Originally Posted By: ryck
Maybe the truth is that the kind of science fiction you like just isn't appealing except to a limited group.


There is material in every single paragraph you wrote (keep 'm coming!) I could extensively comment on, but doing so would likely muddy the waters more than they already seem to be. That's why I rather arbitrarily picked the sentence I quoted.

Wouldn't you agree that your statement is true for any genre of writing, not just science fiction, but also including many (if not most) works earning the highest praise and prizes? (Using the word 'literature' instead of 'writing' is a value judgement I prefer to leave to the readers.)


Stepping away from that single quote, it seems to me that you're too fixated on perceived 'truths' and 'objective values' to hear what some here are saying. Or, in your words, your opinion is coloured by what you appear to think. That's fine with me, but what's good for the goose...

Just to give another 'dreck' example: James Joyce's Ulysses is considered a high point of literature by experts, but abject and unreadable drivel by others, whose numbers likely exceed many times those of the experts.

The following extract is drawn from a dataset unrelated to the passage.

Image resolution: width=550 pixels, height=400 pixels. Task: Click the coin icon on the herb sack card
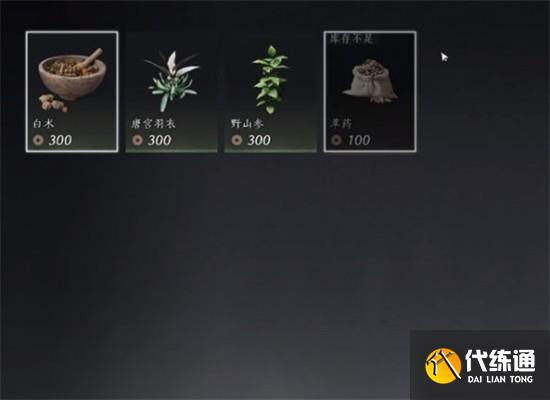pyautogui.click(x=336, y=140)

Who's right? I suspect that your answer would be the experts. Apart from the fact that I usually don't care too much about this kind of right or wrong, I'd say they both are, albeit for different reasons. The bestselling Great Literature and Banal Dreck segments only partially overlap in market terms and volume, just like those segments that don't sell well. We may be talking apples and oranges here, but they have equal right to exist.